How to Write a Spelling Corrector
Source: http://norvig.com/spell-correct.html Author: Peter Norvig (Google)
Summary
Classic ~21-line Python implementation of a probabilistic spelling corrector. The canonical reference for the noisy-channel model of spelling correction.
Algorithm
Bayes’ theorem to find the most probable correction:
argmax_c ∈ candidates P(c) * P(w|c)
Where:
P(c)= language model (probability of the word in a corpus)P(w|c)= error model (probability of typingwwhen intendingc)
Key Components
Candidate Generation
Generates candidates within edit distance 2 using four operations: deletion, transposition, replacement, insertion.

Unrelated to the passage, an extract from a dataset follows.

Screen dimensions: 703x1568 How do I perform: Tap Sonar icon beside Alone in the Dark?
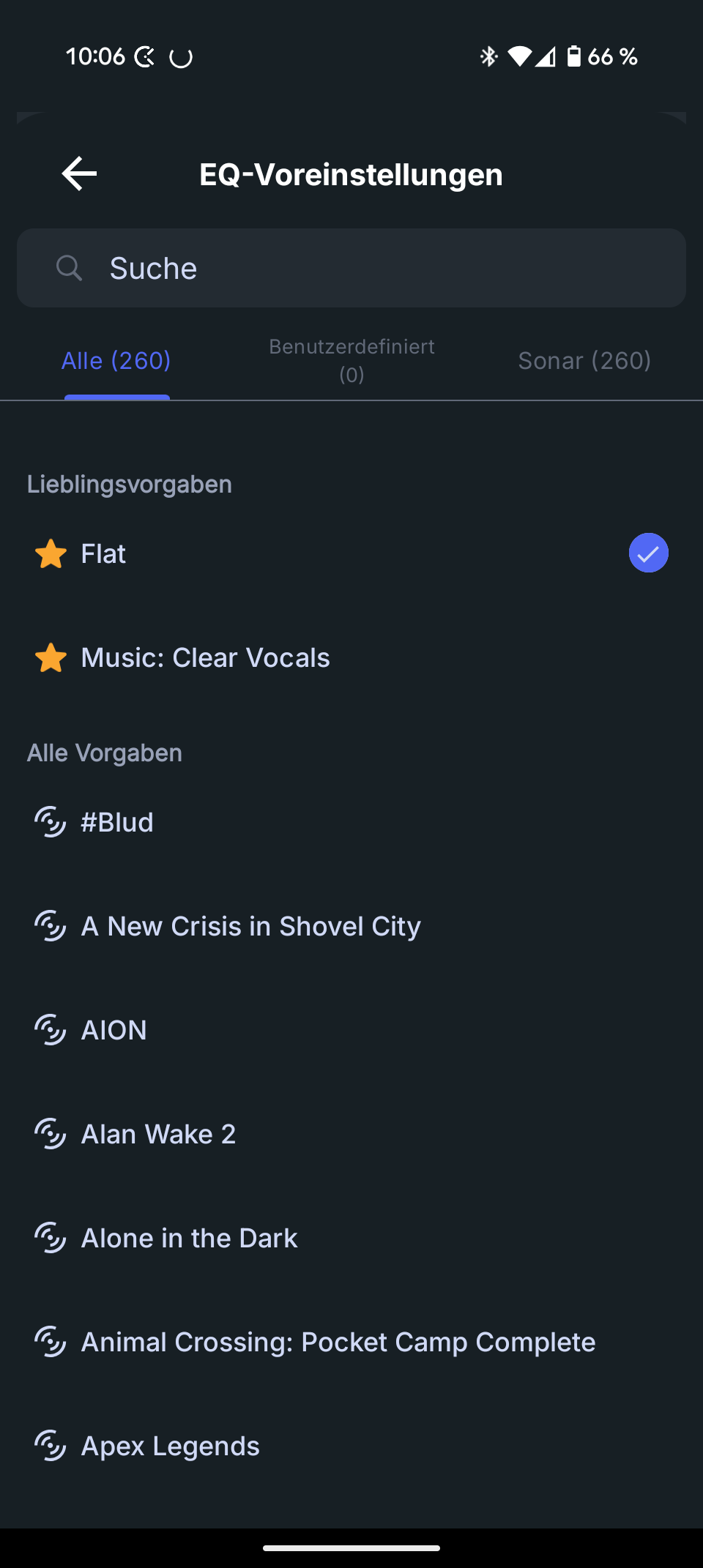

For a 9-character word: 442 candidates at edit distance 1, but after filtering to dictionary words → just a handful of valid corrections.
Language Model
Word probabilities from ~1.1M word corpus (Project Gutenberg + frequency lists). Priority: known words at edit distance 1 > edit distance 2 > unknown words.
Simplified Error Model
Prefers lower edit distance. Does not model keyboard proximity or phonetic similarity.
Results
- Development set: 75% accuracy
- Final test set: 68% accuracy
- ~35-41 words/second
Limitations
- No context awareness (surrounding words ignored)
- Unknown words (5-11% of test cases)
- Oversimplified error model (no keyboard layout, no phonetics)
Historical Significance
This paper launched a thousand spelling corrector implementations. Wolf Garbe built SymSpell specifically to address its O(n) computational cost at scale.